Assignment — The answer should consist of each line below that contains the word "height".

- Opening Delimiter -

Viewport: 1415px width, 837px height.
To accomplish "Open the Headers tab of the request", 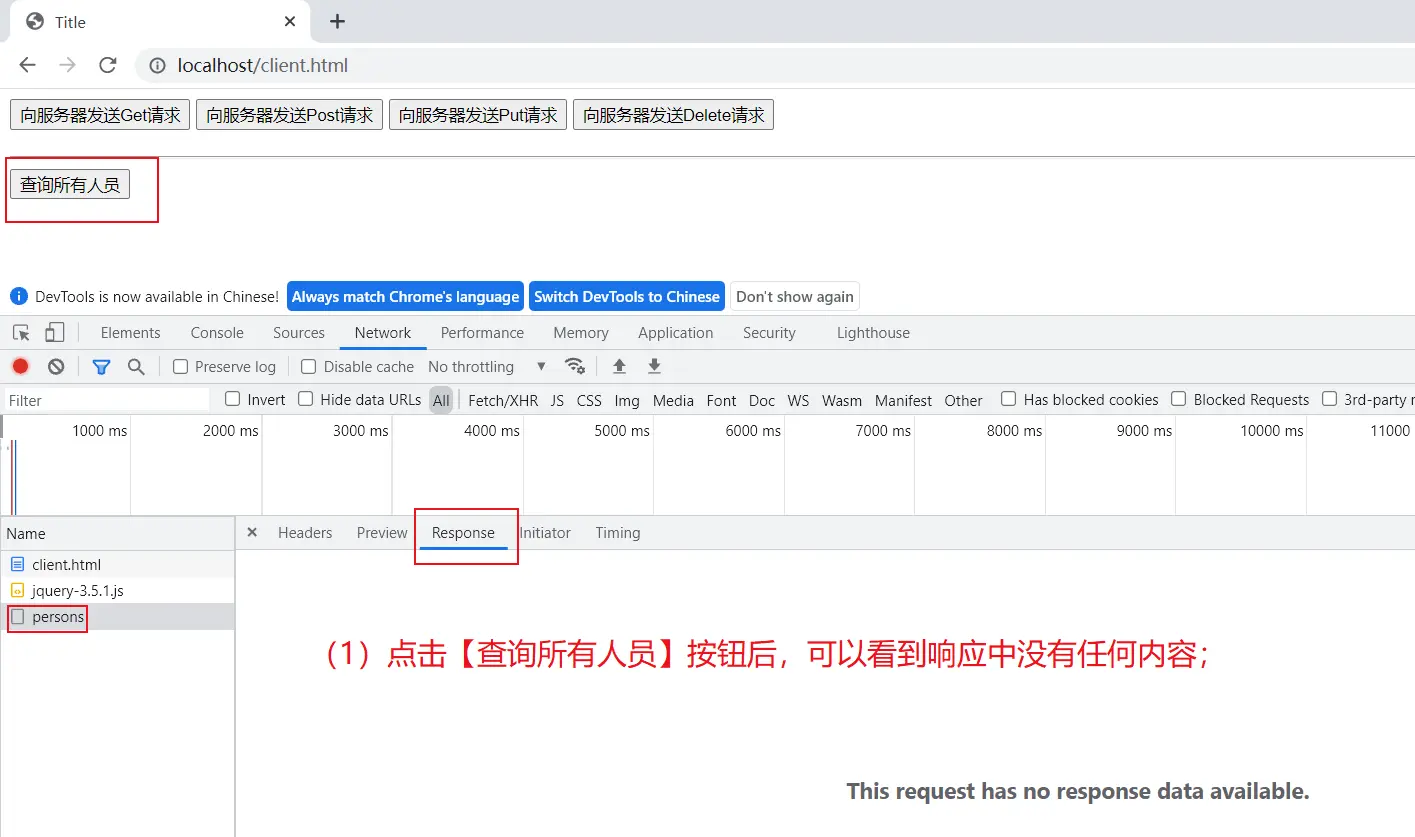I will [305, 533].
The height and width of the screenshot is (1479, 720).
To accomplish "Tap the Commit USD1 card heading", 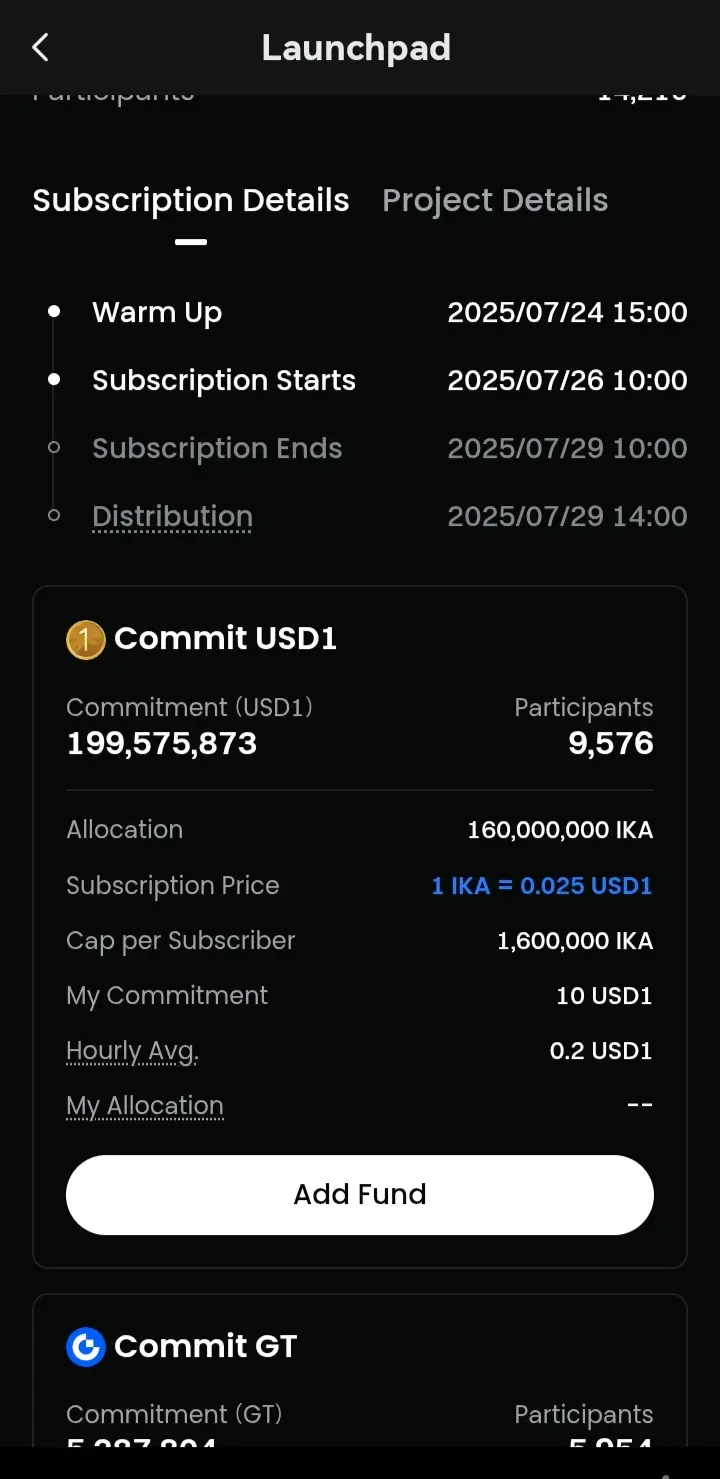I will [x=225, y=638].

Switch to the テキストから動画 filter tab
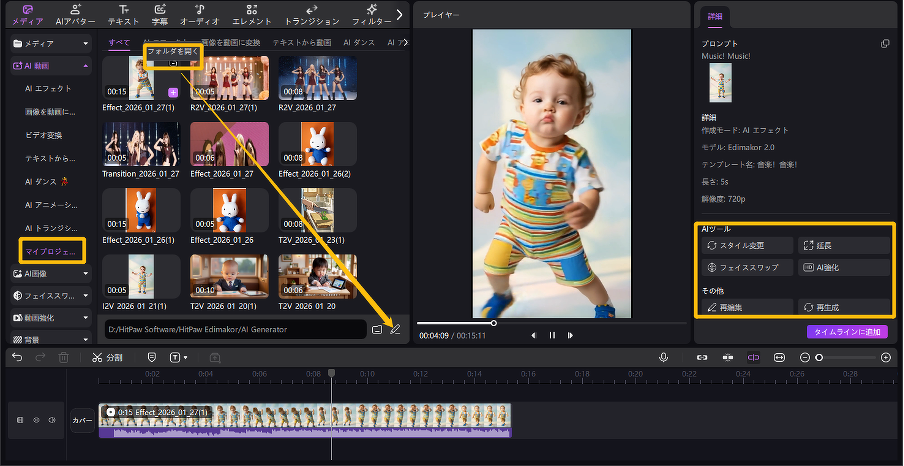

- Closing Delimiter -

Exercise answer —
Viewport: 1415px width, 837px height.
The height and width of the screenshot is (1479, 720).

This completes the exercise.